Die jährliche Botschaft des Präsidenten an sein Volk hat in diesem Jahr doch für einige Überraschung und auch eine Reihe Spekulationen gesorgt. Dabei ist weniger der Inhalt gemeint, sondern eher die äußeren Umstände.

Zuerst ist da der zeitige Termin. Üblich waren bisher immer Botschaften zu Anfang des Jahres. Problematisch war bei dieser Praxis jedoch die Tatsache, dass die im Februar oder manchmal sogar erst im März ausgesprochenen Aufgaben an die Regierung deutlich in das schon laufende Finanzjahr eingriffen und es doch erheblicher Mühe bedurfte, so spät noch Korrekturen in das schon laufende Haushaltsjahr einzubringen.

Das sollte diesmal etwas besser gelingen, obwohl auch Ende November der Staatshaushalt für das Folgejahr schon fertig ist. Der zweite Umstand ist, dass die Botschaft vor dem Präsidium der Regierungspartei gehalten wurde und nicht vor dem Parlament. Das kann natürlich Terminfragen geschuldet sein, ist jedoch insofern nicht richtig, da es sich ja bei den gestellten Aufgaben um Regierungspolitik und nicht nur um die Politik einer Partei, wenn auch der Regierungspartei handelt.

Der Inhalt der Botschaft wurde wortgewaltig mit „Neuer Wirtschaftspolitik“ beschrieben. Das erinnert stark an die „Neue ökonomische Politik“ Lenins in den 1920er Jahren. Damals wurde der Versuch gemacht, über die Einbeziehung der von den Bolschewiki eigentlich nicht geliebten Kleinunternehmer, dem durch die Bürgerkriege zerrütteten Sowjetland wirtschaftlich wieder auf die Beine zu helfen. Zwar geht es heute nicht um Vergleichbares, schließlich sind die juristischen Besitzstrukturen heute unvergleichlich besser diversifiziert als damals.

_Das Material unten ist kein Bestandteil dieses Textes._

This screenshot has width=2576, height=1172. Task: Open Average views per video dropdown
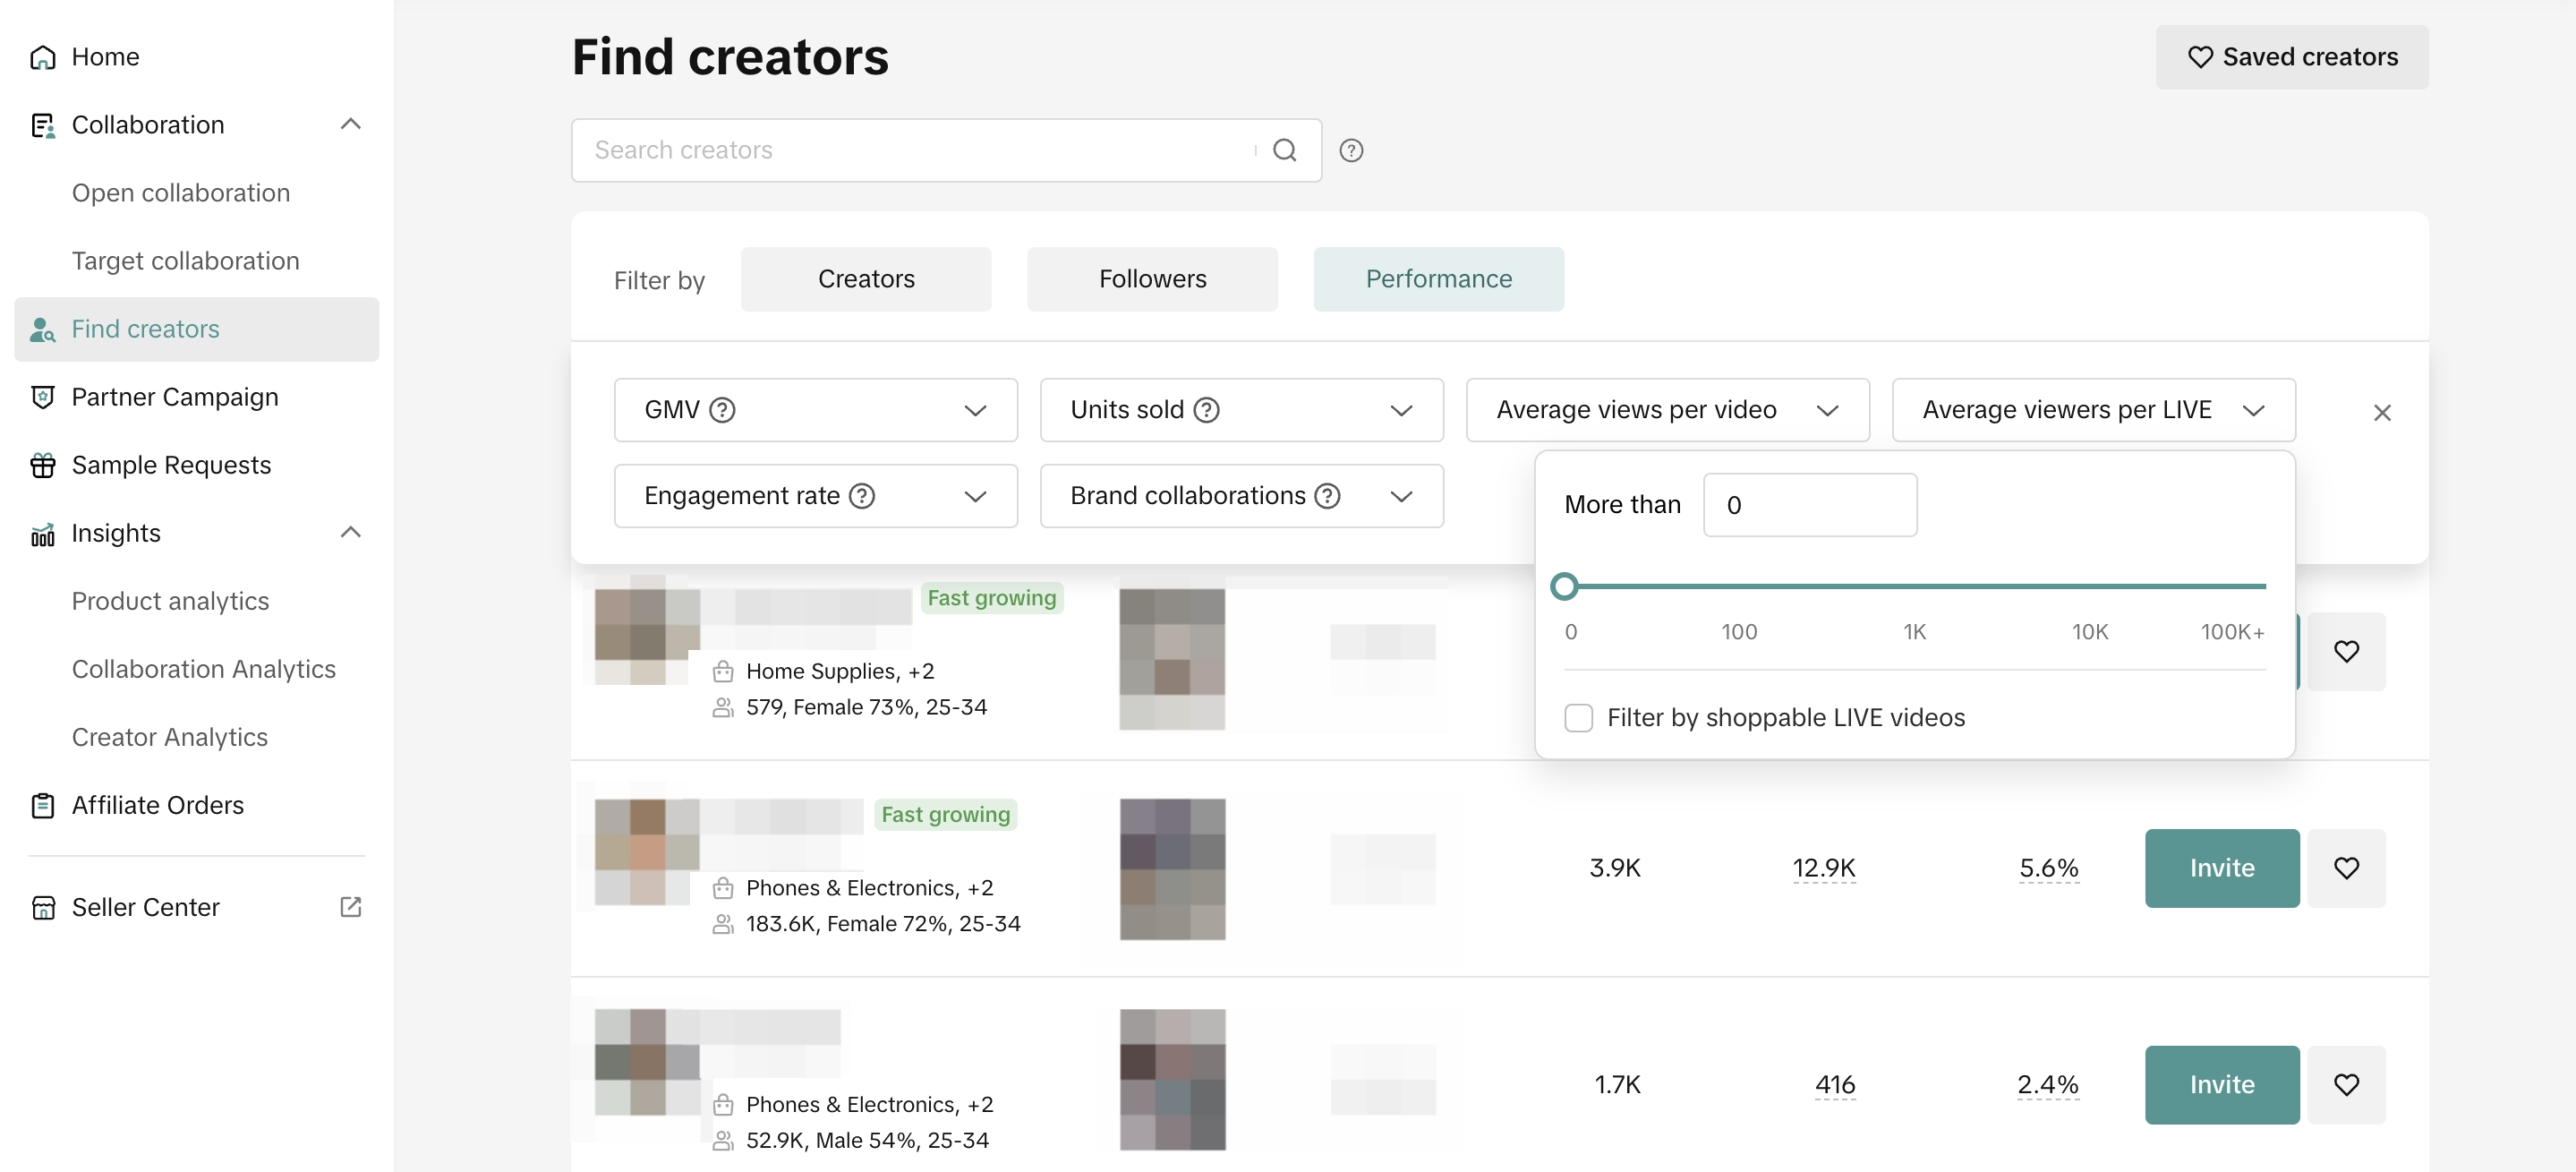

Der Kern der kürzlich hierzulande verkündeten „Neuen Wirtschaftspolitik“ ist eigentlich nichts anderes als der Versuch, in den nächsten Jahren mit staatlichen Mitteln stärker Einfluss auf die Konjunkturentwicklung Kasachstans zu nehmen. Der Anlass liegt auf der Hand: die Einnahmen aus den Rohstoffexporten schmelzen wie Butter in der Sommersonne. Dies liegt vor allem an dem länger anhaltenden drastischen Rückgang der Ölpreise und der ausgebliebenen Förderreduzierungen durch die OPEC. Nun sollen also zusätzlich milliardenschwere Investitionen, vor allem in die Infrastruktur Kasachstans, die wirtschaftlichen Aktivitäten und damit Beschäftigung, Wirtschaftswachstum und Einkommen einigermaßen stabil halten. Generell ist unter Wirtschaftswissenschaftlern die Kategorie Konjunkturpolitik umstritten.

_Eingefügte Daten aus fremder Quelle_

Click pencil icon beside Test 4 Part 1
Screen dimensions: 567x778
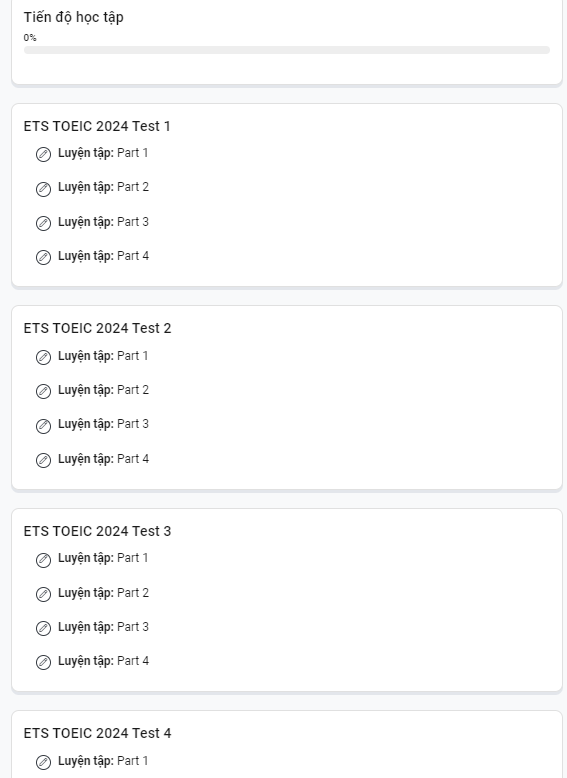pos(43,762)
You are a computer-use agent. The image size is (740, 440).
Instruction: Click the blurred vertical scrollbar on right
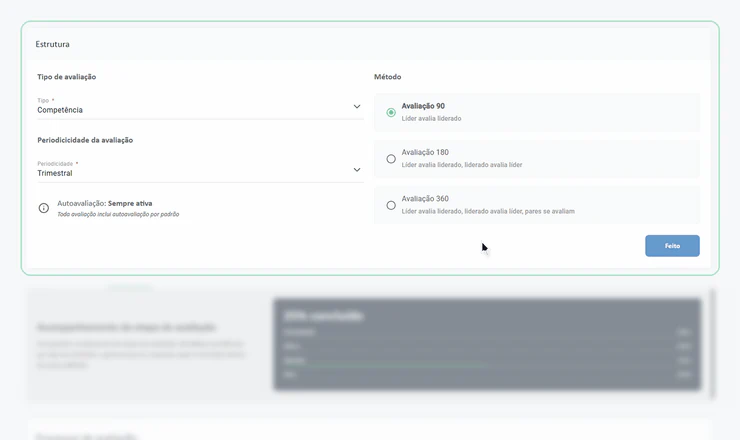[x=712, y=344]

Das erst einmal aus theoretischen Gründen, weil man ganz einfach nicht seriös vorhersagen kann, in welchem konkreten Stadium sich die Wirtschaftsentwicklung gerade befindet. Die meisten Prognosen in dieser Hinsicht haben deshalb auch danebengelegen, entsprechend die daraus abgeleiteten Handlungsempfehlungen für die Politik. In der Folge hat die konjunkturpolitische Praxis vieler Länder gezeigt, dass zu oft staatliche Mittel ohne den erwarteten Effekt ausgegeben wurden und im Ergebnis nur höhere Staatsschulden geblieben sind. Drastisches Beispiel ist Japan, wo die in den letzten 20 Jahren aufgelegten fünf oder sechs staatlichen Konjunkturprogramme nicht aus der Rezession und Deflation geholfen, wohl aber die Staatsschulden auf weit über 200% des BIP katapultiert haben.

Klar, Kasachstan ist nicht Japan. Dort war die Infrastruktur, in die die ja üblicherweise in der Regel das konjunkturbelebende Geld meist fließt, schon immer auf einem unvergleichlich höheren Niveau als hierzulande. In Kasachstan kann durch die dringend notwendige Verbesserung der technischen Infrastruktur durchaus ein realer wirtschaftlicher und nicht „nur“ ein sozialer Effekt (Erhalt von Beschäftigung, Verbesserung der Bedingungen an Schulen u.a. sozialen Einrichtungen) erreicht werden. Sicher ist das jedoch keinesfalls. Dennoch muss in die Infrastruktur investiert werden, egal ob das Ganze nun von tollen Bezeichnungen begleitet wird oder nicht. Die allerjüngsten Entwicklungen auf den Öl– und Devisenmärkten deuten übrigens darauf hin, dass die vom Präsidenten verkündeten Investitionssummen zu bescheiden sein könnten.